Many athletes, especially those involved in cutting sports such as soccer, football and basketball, are familiar with and fear the possibility of sustaining an ACL injury. Tears to the anterior cruciate ligament sideline more athletes for longer periods of time than almost any other acute injury. It is an injury that brings a season abruptly to an end and often times changes or limits the athlete’s future career. For those of you who are not familiar with the ACL, let us enlighten you. The ACL or anterior cruciate ligament is one of the major ligaments in the center of the knee joint connecting the femur to the tibia and it is an important stabilizing ligament of the knee, serving to control hyperextension, medial rotation and varus/valgus of the knee joint. These injuries generally occur in one of the following ways:
• Twisting the knee while keeping the foot planted on the ground
• Sudden stop while running
• Suddenly shifting from one leg to the other
• Landing on an extended knee
• Hyperextending the knee
• Direct blow to the knee
Injuries to the ACL most commonly occur in soccer, basketball, skiing, football and gymnastics and 70-90% of ACL injuries are non-contact. Also of note is that depending upon the sport women are 2-8x more likely than men to experience an ACL tear. An unrepaired ACL results in a four time increase in irreparable meniscus tears and an eleven time increased risk of joint surface damage. There are more than 200,000 ACL tears each year in the US alone and on average 175,000 ACL reconstructions each year. This results in >2 billion dollar cost of care and that’s just the dollars, what about the emotional cost to the athlete? Especially considering that the risk of injury increases significantly among girls aged 12-13 and boys aged 14-15 years. What’s the impact on the family, the coaches and the teammates?

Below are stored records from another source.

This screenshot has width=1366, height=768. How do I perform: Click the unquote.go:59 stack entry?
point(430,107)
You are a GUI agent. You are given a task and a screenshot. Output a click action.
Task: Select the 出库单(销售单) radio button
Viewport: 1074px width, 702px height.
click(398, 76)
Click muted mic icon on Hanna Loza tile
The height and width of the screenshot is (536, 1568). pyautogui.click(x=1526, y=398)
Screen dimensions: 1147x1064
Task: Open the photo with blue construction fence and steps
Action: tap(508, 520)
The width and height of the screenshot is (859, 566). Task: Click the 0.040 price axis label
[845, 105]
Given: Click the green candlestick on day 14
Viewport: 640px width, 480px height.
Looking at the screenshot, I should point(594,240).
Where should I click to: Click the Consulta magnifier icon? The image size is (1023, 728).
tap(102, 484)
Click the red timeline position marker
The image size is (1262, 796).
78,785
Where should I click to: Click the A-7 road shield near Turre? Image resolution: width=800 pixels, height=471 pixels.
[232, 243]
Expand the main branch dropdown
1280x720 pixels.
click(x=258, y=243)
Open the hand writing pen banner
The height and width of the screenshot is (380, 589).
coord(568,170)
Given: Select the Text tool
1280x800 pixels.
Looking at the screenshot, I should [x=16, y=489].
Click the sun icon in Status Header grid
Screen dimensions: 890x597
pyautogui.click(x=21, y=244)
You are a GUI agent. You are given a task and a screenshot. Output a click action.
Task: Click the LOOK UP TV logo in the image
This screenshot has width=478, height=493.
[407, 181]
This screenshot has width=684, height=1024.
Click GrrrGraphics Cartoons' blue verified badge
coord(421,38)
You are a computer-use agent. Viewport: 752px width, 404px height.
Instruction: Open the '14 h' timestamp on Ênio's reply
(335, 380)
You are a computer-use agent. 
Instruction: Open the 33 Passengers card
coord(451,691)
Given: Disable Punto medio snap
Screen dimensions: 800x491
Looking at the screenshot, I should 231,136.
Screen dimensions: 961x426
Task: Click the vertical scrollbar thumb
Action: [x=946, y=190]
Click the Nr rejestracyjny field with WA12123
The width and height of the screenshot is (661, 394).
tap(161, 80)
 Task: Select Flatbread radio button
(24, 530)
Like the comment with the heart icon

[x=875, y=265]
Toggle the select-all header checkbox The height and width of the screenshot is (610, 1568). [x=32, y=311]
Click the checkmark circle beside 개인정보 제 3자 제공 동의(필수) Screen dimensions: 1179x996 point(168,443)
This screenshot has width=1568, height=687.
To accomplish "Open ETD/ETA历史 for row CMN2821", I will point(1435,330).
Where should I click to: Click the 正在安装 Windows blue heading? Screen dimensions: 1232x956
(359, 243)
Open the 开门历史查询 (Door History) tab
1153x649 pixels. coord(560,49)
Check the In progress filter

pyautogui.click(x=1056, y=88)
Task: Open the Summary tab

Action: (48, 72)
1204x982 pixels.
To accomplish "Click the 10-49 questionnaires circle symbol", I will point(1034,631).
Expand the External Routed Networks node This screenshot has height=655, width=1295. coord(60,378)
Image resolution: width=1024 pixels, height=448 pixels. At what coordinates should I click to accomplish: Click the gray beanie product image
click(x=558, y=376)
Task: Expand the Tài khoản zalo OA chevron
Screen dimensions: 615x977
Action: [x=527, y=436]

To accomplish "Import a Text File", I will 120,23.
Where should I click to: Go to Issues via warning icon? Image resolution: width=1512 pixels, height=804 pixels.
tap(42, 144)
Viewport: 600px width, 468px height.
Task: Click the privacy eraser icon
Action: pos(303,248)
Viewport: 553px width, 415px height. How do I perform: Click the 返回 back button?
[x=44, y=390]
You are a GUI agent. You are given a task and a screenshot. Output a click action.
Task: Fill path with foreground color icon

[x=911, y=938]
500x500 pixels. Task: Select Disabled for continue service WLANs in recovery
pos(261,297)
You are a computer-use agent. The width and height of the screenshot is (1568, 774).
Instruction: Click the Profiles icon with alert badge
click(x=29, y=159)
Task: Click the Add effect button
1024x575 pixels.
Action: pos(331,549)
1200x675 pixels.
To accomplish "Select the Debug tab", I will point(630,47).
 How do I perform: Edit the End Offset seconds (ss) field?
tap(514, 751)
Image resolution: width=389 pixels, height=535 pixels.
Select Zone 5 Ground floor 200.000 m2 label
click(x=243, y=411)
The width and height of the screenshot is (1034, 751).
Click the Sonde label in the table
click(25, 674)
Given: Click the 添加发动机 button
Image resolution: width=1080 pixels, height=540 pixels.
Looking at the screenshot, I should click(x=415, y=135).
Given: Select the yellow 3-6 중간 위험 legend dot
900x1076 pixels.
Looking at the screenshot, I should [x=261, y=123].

There is a plethora of data about the impact of sustaining an ACL tear. This is a serious injury with both short and long term consequences for an athlete…but it doesn’t have to be. These injuries can be prevented. Evidence suggests that prevention rather than treatment is the pivotal issue in reducing the burden of ACL injuries. We all have the opportunity to train our athletes better, train them out of risky biomechanical patterns. Prevention programs incorporating plyometrics and strengthening exercises in combination with feedback to the athlete on proper technique are the most effective for reducing injury risk. Studies indicate that ACL injury rates are reduced 62-72% when neuromuscular retraining programs are utilized. The goal of these neuromuscular retraining programs is to “preprogram” safer movement patterns that decrease injury risk during activity through the utilization of simple warmup exercises. These programs help to instill patterns that specifically reduce injury risk during landing activities and pivoting motions or when the athlete responds to unexpected loads or perturbations.
THE SEATTLE PEDIATRIC SPORTS MEDICINE PROGRAM:
Youth sports injuries are on the rise and youth athletes present unique risks and injuries when contrasted with the adult population and one of the most common youth sports injuries is an ACL tear. That is why we, at the Seattle Pediatric Sports Medicine Group, have opted for one of our first measures of action to be to combine the knowledge of area physicians, physical therapists and athletic trainers to develop a Warm-up Program designed specifically for coaches to help address the issue. The main concept of the program being that it can be easily incorporated as an active warm-up that would also provide strengthening and motor control activities necessary for injury prevention without additional cost or time out of practice.
This program was designed to both reduce the injury risk as well as to help achieve optimal performance in young athletes by educating athletes and coaches in ways to strengthen and train the body in more efficient and sport-specific patterns for improved motor control. The program consists of a collection of age-appropriate exercises based upon the current best evidence, assembled with the intent to enhance sports performance while reducing selected sport injuries. The program is based upon 4 tenants: dynamic mobility, strengthening, motor control and agility. Each exercise selected is based upon research that demonstrates benefit as far as enhancing each of these 4 tenants.
When used properly it serves to educate athletes on the proper biomechanics for athletic movements for injury reduction while empowering coaches with useful tools to incorporate into practice that will increase athletic performance.